* [Exercise brief] Whichever lines include the word "heading", copy them as they appear in the data.

* [Data to process]
□ □ □ □ □

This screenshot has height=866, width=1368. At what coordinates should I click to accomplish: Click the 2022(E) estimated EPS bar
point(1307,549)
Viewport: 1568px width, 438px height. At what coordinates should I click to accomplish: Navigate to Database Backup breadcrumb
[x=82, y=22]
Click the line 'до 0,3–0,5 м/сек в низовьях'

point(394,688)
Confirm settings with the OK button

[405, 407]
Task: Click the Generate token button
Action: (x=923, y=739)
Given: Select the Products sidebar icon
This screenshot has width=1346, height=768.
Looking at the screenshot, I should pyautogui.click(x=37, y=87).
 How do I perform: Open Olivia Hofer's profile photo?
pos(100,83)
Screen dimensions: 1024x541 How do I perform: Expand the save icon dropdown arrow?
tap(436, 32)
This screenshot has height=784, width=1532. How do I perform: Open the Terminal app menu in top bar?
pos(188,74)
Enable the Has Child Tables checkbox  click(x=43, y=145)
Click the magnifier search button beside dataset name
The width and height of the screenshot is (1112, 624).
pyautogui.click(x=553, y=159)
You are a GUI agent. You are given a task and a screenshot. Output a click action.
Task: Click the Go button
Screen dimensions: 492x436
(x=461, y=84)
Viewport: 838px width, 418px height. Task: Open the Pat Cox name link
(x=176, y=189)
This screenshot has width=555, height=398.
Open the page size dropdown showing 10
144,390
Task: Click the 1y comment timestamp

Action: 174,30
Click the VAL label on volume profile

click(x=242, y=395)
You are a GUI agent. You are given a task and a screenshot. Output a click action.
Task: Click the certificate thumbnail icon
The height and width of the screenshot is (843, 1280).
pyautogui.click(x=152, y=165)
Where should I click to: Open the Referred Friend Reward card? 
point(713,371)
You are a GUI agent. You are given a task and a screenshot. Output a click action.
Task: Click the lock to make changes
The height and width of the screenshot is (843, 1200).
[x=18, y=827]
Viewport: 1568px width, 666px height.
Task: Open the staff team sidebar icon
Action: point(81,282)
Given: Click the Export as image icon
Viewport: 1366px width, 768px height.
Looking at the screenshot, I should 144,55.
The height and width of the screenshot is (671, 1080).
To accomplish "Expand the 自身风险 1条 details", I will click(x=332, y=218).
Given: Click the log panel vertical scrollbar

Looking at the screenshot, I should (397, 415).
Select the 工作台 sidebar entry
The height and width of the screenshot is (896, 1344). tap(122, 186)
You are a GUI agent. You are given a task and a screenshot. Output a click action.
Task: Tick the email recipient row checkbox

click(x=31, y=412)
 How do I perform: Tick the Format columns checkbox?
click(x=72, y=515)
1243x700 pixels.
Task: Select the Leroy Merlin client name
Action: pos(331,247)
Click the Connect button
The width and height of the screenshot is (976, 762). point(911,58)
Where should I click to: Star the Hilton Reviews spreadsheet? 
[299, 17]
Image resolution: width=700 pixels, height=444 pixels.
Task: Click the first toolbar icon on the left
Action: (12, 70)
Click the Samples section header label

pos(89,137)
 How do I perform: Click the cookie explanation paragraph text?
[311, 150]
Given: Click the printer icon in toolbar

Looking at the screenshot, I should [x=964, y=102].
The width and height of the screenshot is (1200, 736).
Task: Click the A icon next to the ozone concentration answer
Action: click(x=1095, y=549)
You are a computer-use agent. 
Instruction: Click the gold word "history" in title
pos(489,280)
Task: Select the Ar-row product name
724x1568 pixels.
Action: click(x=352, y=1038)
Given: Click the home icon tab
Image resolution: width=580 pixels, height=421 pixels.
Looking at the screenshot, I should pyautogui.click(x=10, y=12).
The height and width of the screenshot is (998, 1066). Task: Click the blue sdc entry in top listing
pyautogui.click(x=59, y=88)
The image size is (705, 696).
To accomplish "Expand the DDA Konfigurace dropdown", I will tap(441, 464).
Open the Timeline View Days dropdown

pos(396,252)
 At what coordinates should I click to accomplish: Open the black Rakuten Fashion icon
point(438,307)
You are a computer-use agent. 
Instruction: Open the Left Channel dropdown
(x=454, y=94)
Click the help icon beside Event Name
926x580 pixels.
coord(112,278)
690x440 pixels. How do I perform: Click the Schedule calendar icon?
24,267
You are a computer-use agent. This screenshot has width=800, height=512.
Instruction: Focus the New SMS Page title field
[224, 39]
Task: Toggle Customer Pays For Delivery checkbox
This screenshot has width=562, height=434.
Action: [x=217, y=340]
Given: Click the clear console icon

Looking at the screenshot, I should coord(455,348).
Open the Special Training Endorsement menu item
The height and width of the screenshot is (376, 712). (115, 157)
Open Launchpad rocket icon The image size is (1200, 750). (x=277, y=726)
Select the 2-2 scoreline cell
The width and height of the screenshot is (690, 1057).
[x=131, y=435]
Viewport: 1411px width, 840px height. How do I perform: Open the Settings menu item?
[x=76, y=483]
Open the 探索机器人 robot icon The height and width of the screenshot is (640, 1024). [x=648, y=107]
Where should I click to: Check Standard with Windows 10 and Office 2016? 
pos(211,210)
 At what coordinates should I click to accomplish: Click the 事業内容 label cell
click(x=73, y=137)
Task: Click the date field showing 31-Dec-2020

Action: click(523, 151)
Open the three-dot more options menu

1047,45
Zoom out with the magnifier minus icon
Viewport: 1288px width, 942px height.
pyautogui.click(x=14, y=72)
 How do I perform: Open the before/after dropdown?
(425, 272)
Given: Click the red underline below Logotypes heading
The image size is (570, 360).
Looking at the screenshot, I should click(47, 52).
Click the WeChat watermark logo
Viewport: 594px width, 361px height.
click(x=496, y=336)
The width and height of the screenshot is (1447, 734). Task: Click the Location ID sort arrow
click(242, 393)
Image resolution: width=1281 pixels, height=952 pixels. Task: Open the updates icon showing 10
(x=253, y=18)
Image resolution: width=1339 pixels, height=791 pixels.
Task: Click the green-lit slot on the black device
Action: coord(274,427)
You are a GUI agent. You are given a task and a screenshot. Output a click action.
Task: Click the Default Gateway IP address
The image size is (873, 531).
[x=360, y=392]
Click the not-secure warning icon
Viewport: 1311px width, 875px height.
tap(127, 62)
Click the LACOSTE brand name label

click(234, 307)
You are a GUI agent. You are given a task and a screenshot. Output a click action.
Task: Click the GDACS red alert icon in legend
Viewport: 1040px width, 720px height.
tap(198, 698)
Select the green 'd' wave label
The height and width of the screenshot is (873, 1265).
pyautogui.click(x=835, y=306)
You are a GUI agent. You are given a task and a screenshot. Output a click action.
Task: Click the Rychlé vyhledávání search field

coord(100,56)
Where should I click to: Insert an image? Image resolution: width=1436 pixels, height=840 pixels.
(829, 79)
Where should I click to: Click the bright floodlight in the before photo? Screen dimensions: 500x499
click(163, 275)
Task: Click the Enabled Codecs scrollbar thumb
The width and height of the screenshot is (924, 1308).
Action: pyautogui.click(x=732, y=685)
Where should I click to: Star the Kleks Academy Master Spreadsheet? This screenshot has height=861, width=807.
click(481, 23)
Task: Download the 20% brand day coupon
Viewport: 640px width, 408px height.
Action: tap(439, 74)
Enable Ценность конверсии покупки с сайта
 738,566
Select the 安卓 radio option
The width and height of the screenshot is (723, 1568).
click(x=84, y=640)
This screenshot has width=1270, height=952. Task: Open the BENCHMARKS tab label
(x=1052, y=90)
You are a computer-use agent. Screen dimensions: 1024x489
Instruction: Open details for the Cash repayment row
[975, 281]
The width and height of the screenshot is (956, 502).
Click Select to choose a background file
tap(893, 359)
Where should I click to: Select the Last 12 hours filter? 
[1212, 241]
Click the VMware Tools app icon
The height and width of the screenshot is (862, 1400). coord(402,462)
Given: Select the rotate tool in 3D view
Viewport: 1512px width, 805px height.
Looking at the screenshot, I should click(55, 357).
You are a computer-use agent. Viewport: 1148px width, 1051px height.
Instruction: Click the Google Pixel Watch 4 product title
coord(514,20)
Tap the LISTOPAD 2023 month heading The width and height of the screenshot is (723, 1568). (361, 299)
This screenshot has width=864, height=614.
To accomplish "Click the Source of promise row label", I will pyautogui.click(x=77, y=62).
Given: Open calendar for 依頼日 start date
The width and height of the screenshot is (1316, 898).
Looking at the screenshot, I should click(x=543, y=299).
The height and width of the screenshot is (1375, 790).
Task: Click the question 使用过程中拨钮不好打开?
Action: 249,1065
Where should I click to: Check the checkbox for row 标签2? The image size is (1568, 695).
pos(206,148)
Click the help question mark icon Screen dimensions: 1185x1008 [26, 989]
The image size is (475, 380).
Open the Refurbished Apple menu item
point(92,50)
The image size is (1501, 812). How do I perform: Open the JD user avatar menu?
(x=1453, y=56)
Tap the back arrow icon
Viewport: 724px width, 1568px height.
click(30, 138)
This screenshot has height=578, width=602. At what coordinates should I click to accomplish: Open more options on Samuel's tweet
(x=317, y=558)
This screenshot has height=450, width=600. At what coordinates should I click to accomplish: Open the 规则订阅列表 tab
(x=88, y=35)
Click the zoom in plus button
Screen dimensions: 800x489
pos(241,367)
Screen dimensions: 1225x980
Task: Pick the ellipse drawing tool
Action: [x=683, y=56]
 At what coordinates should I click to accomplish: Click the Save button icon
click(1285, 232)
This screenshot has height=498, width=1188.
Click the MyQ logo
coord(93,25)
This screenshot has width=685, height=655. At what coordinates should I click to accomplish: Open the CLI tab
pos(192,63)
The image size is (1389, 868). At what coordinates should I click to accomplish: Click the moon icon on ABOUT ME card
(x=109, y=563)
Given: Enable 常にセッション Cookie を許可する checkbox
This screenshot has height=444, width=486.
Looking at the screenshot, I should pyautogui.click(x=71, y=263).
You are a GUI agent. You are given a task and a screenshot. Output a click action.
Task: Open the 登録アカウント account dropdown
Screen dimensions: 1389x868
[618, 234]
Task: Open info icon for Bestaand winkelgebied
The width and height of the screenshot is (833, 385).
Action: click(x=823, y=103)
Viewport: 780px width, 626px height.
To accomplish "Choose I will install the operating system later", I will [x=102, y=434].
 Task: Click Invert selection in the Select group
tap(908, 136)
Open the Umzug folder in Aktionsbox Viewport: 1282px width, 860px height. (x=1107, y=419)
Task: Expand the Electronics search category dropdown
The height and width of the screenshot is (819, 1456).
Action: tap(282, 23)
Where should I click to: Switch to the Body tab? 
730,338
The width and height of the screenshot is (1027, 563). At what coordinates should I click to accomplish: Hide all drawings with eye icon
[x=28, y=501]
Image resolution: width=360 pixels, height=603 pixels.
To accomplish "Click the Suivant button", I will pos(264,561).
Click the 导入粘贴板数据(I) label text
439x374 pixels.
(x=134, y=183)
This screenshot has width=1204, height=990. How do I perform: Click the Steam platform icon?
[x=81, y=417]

□ □ □ □ □

* [Response area]
Given: Click the red underline below Logotypes heading
Tap the LISTOPAD 2023 month heading The width and height of the screenshot is (723, 1568). (361, 299)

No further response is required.